Doğum yaptıktan sonra bir de dikişlerin kaynaması, ağrılı süreç, 1-3 ay arası (kişiye bağlı olarak) spor yapamama gibi bir sürü de çetrefili var sezaryenin ve ben doğumdan sonra da normal doğumun, tabiatın gerektirdiği şekilde doğum yapmanın savunucusu olmaya devam ettim. Fakat bir süre sonra sezaryenle ilgili söylenenler, yazılanlar beni inanılmaz üzmeye başladı. Örneğin bir gün bir yerde Sezaryen çocuğa şiddettir, diye bir başlık çıktı karşıma, onu okuduktan sonra günlerce bunu hatırlayıp ağladığımı biliyorum tabii bir de lohusalık dönemiydi ve aşırı hassastım.

Sonra dur dedim ya, bunu yazanın bu şekilde düşünenin aklı daha uzağa sarmıyorsa ben niye bunu ciddiye alıp üzülüyorum ki. İnsanlar normal doğumu doğruluğunu vurgulamak için ve özellikle de ülkemizde sezaryenin gereksiz yere uygulandığını vurgulamak için bu durumu o kadar aşırı ve duyarsız boyutta eleştiriyorlar ki, aslında istememiş olsalar da sezaryenle doğum yapması gereken ya da gerektiği için yapmış olanlara da dil uzatmış, annelik boyutlarını eleştirmiş ve en önemlisi de duygularını incitmiş oluyorlar. Kısacası kaş yapalım derken göz çıkarıyorlar. Şu anda ifade etmeye çalıştığım bu hissiyatı, normal doğum yapmış bir anne ya da sezaryeni tercih etmiş bir anne, ya da normal doğum adı altında epidural doğum yapmış bir anne anlayamaz. Bence normal doğumun önemini, doğruluğunu ancak normal doğum yapmayı çok isterken şartlar gereği sezaryen doğum yapmış olan bir anne herkese çok daha güzel anlatır.

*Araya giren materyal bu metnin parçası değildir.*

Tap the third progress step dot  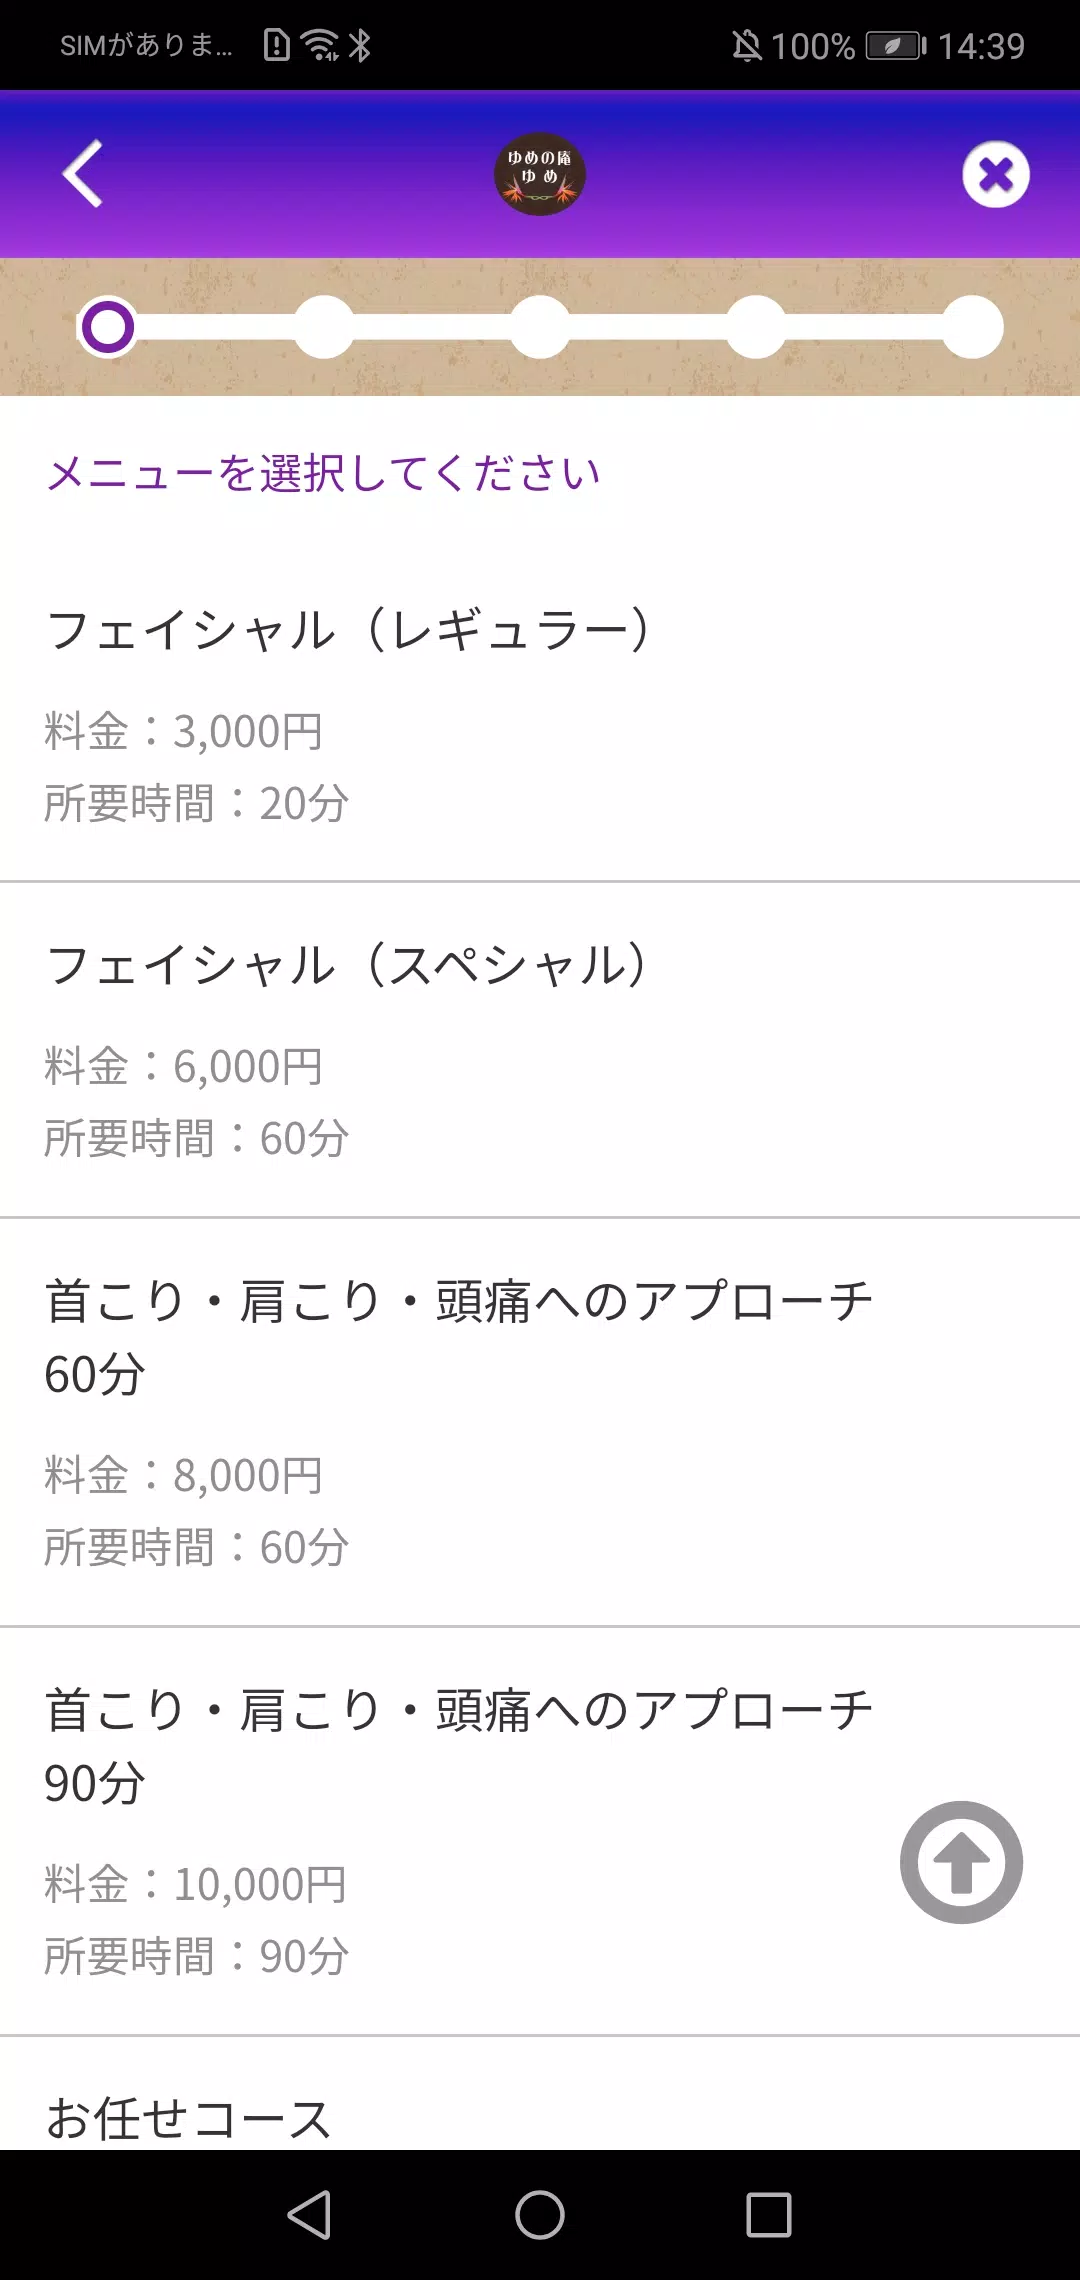click(540, 327)
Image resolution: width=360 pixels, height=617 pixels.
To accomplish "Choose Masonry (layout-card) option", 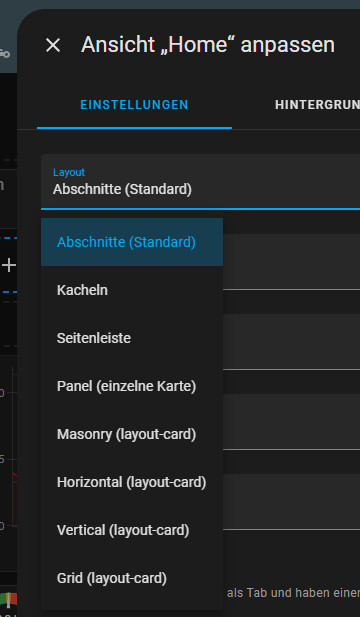I will [x=132, y=434].
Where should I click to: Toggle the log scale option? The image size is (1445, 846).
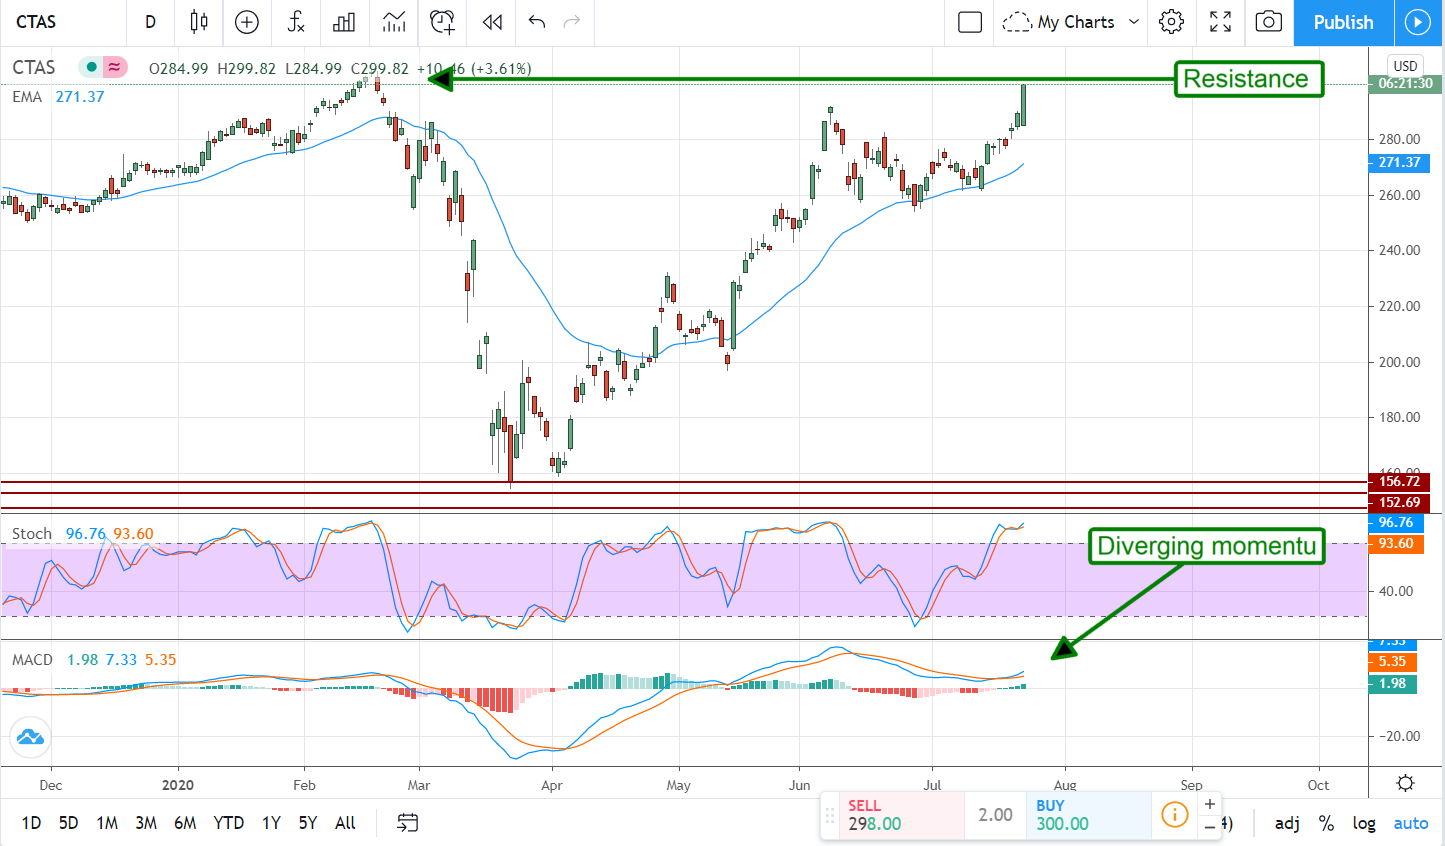[1364, 823]
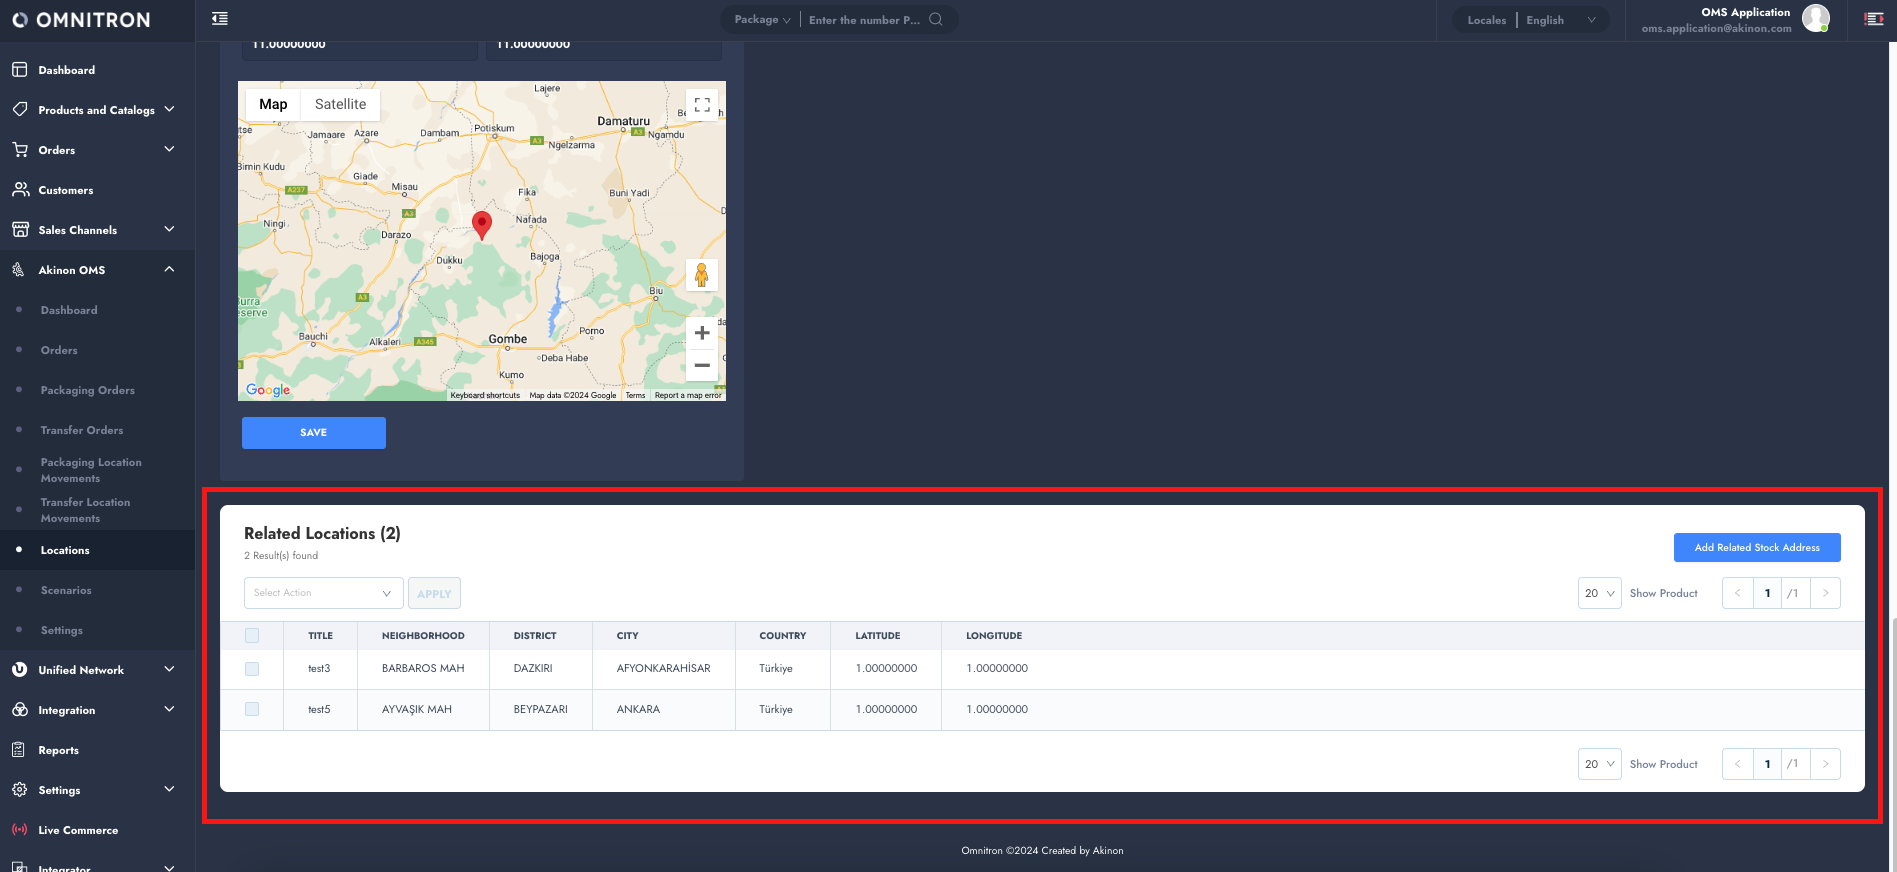The image size is (1897, 872).
Task: Toggle the right panel icon in header
Action: 1874,19
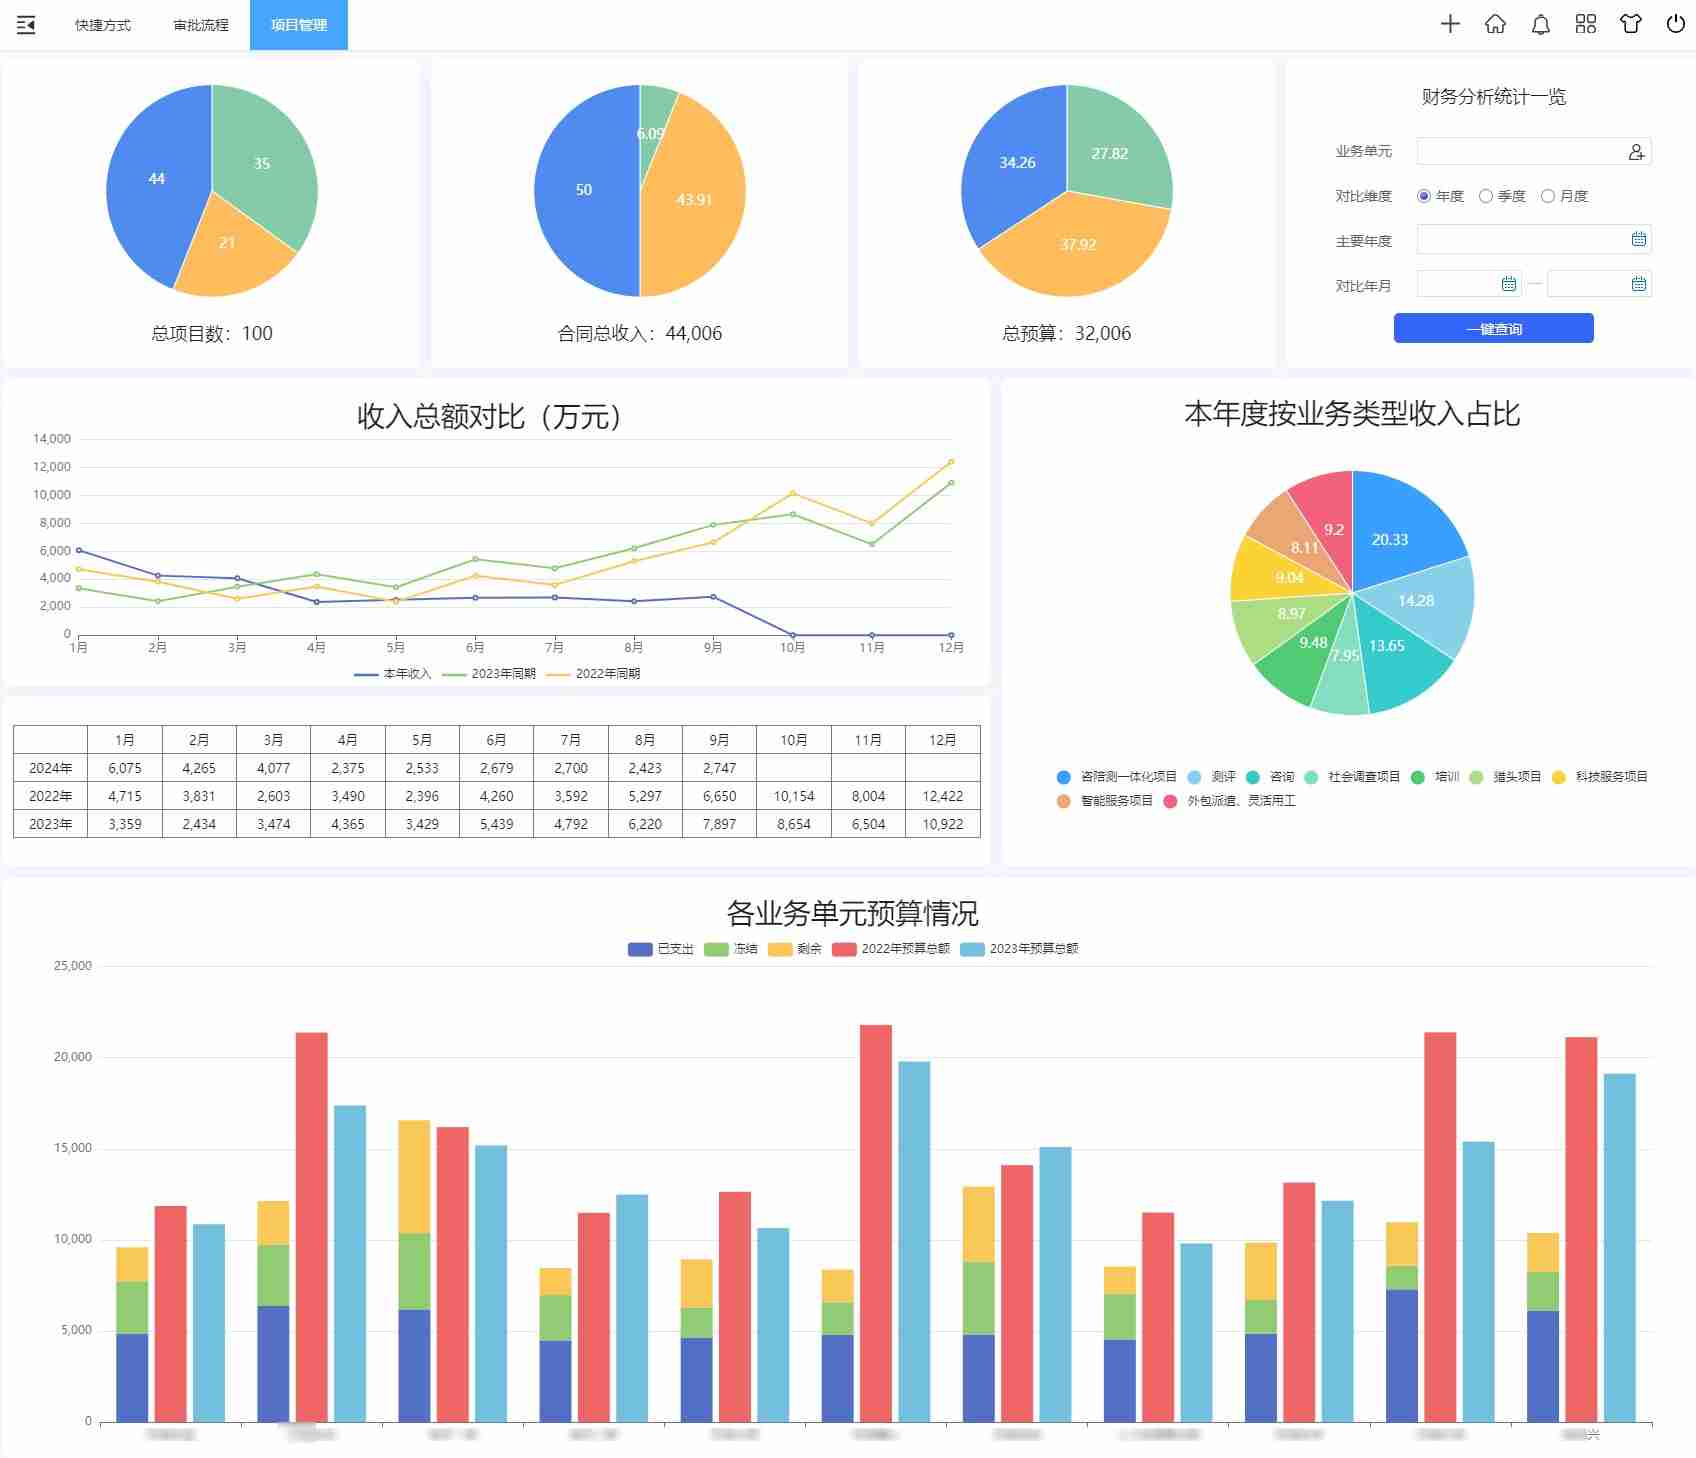Click the 业务单元 input field
The width and height of the screenshot is (1696, 1458).
pyautogui.click(x=1520, y=152)
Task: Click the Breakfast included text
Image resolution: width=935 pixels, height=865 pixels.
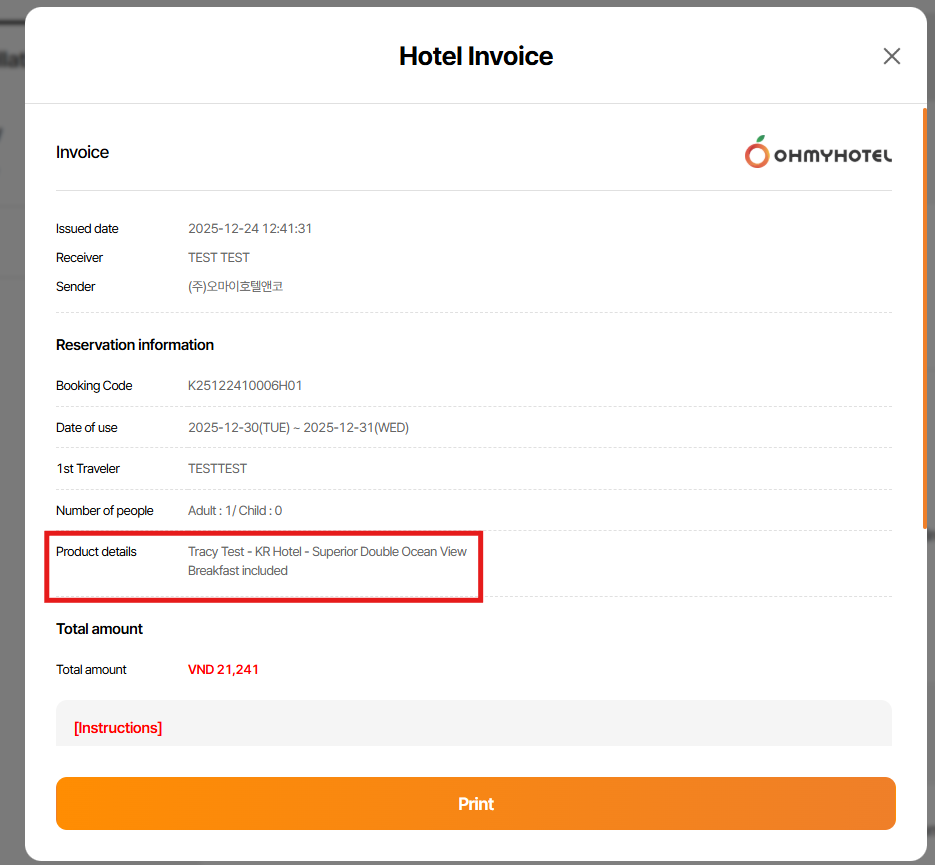Action: [x=238, y=571]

Çocuğunu doğurmuş olduğu yöntem üzerinden kendisini kıdemli, ihtisas yapmış ya da daha iyi anne sayan kişilerin ise daha psikolojik boyutta değerlendirilmeleri gerektiğinden onu konunun uzmanlarına bırakıyorum ve açıkçası ciddiye almıyorum.

Bitirirken, şu anda anne adayı olup bu yazıya denk gelmiş olan arkadaşlara tavsiye olarak, herşeyden önce güvendikleri ve rahatça soru sorabildikleri, nazlarının geçtiği bir doktor seçmelerini, bu süreçte sağlıklı bir doğum için kendilerine iyi bakmalarını, iyi beslenmelerini, hamileliğin keyfini çıkarmalarını ve doğum zamanı geldiğinde normal doğumu tercih etmelerini fakat bunun için önlerinde engel olması durumunda önemli olanın yavrularını sağlıkla kucağa almak olduğunu unutmamalarını söylemek istiyorum.













1 yorum:

  1. Sana katılıyorum. Ben kızımı normal epiduralsiz ve ağrı kesici de verilmeden doğurdum ama bunu bir süper annelik falan gibi görmüyorum. Her doğum özeldir, her doğumun bir riski vardır ve her anne korkabilir, endişelenebilir, normal doğurmak istemeyebilir yahu.. Bu da kimseye vıt vıt konuşma hakkı vermez. Doğum şekli anneyi anne yapmıyor! Güzel yazmışsın.